Japan’s private equity market will see a “steady flow” of transactions even as rising funding costs cripple deals elsewhere, said the cofounder of the nation’s largest buyout fund.

“We’ve heard about the subprime effect in the United States and that leveraged buyouts have come to a halt,” Richard Folsom of Advantage Partners LLC said in a recent interview. “We’re seeing a steady flow of deals” in Japan.

Advantage Partners, with ¥340 billion in assets, completed the acquisition of Tokyo Star Bank this month and is looking for targets in health-care and manufacturing, Folsom said. The fund is sticking to its plan to invest in four companies a year, he said.

Japan’s private equity market is off to the best start this year since at least 2000, with $3.4 billion in deals announced since Jan. 1. Transactions have withstood the collapse in takeover financing that caused the value of deals globally to drop by two-thirds in last year’s second half from the previous six months.

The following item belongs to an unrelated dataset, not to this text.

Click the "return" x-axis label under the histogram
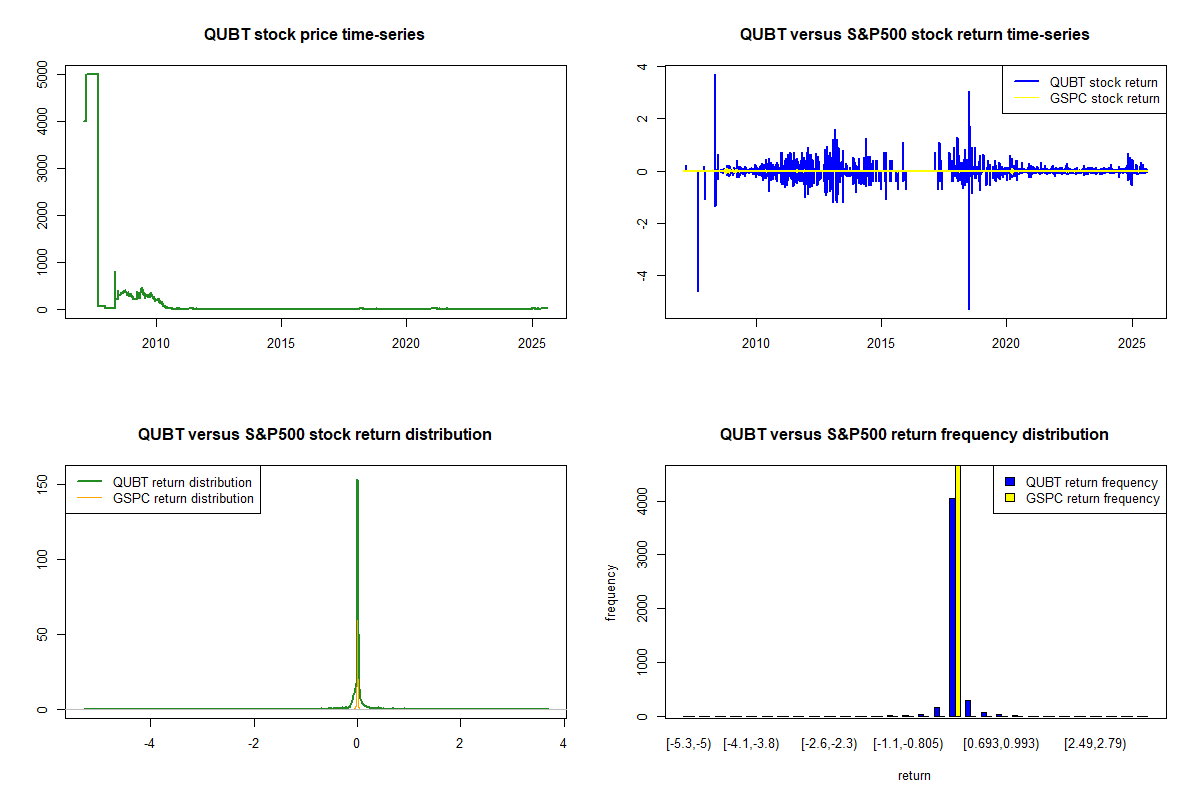 click(x=914, y=775)

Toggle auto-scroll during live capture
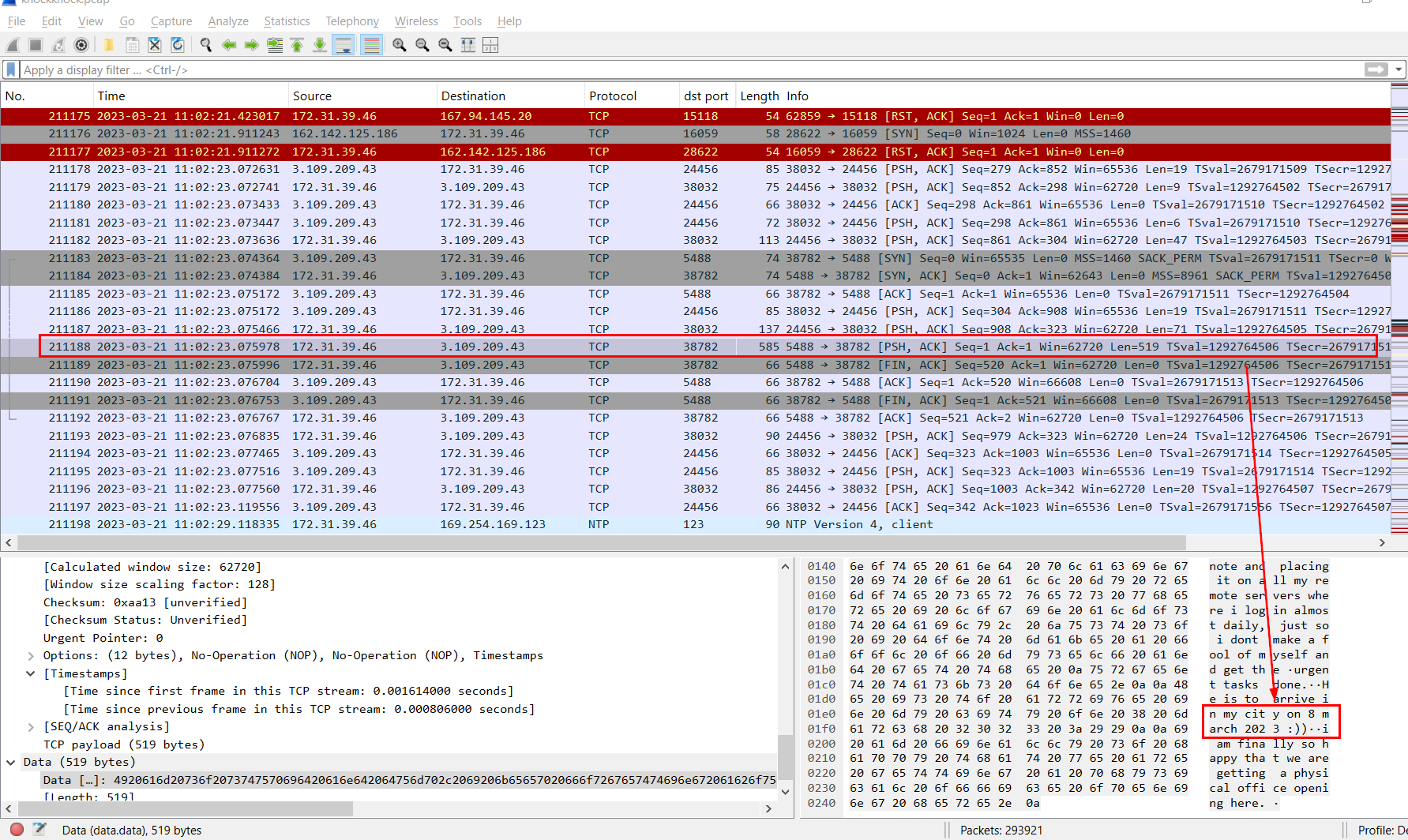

In October, Cerberus Capital Management LP, the New York-based investment company, scrapped a $6.2 billion bid for Affiliated Computer Services Inc., the biggest processor of U.S. student-loan payments.

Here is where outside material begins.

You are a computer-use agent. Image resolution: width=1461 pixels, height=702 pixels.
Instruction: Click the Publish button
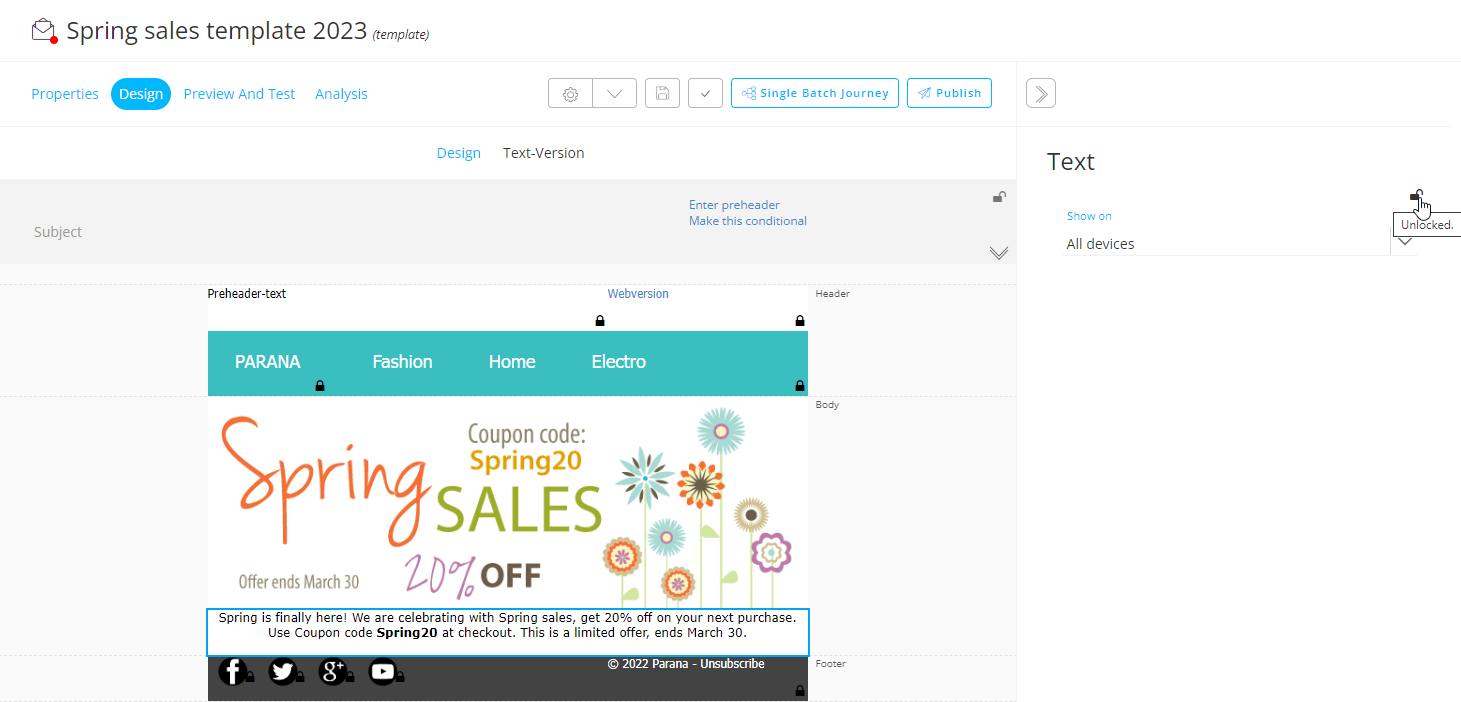[x=949, y=93]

Cerberus this month offered to pay ¥43 billion to increase its stake in Japan’s Aozora Bank Ltd.

The Japanese buyout market is less vulnerable to rising funding costs because deals tend to be smaller than those in the U.S. and Europe, Folsom said.

Private equity and buyout funds are also attracted to Japanese firms because they tend to hold more cash and less debt. As of March 11, 292 publicly traded Japanese companies had net cash exceeding their market value, according to a study by Nikko Asset Management Co. in Tokyo.

Advantage Partners was founded in Tokyo in 1992 by former Bain & Co. executives Folsom, 47, and Taisuke Sasanuma. The company raised ¥2.95 billion in 1997 for a Japan buyout fund and has since started three more.

It has invested in more than 20 Japanese companies, including retailer Daiei Inc. and restaurant chain operator Rex Holdings Co., according to its Web site.

Blackstone Group LP, manager of the world’s biggest buyout fund, set up an office in Tokyo last year and plans to invest in Japanese real estate. Other buyout firms in the Japanese market include Carlyle Group, which raised ¥215.6 billion for local buyouts in 2006, and Kohlberg Kravis Roberts & Co., which has conducted three of the world’s four biggest leveraged buyouts.

Advantage Partners completed the takeover of Tokyo Star for as much as ¥252 billion on March 6, gaining 35 branches and ¥1.5 trillion in deposits.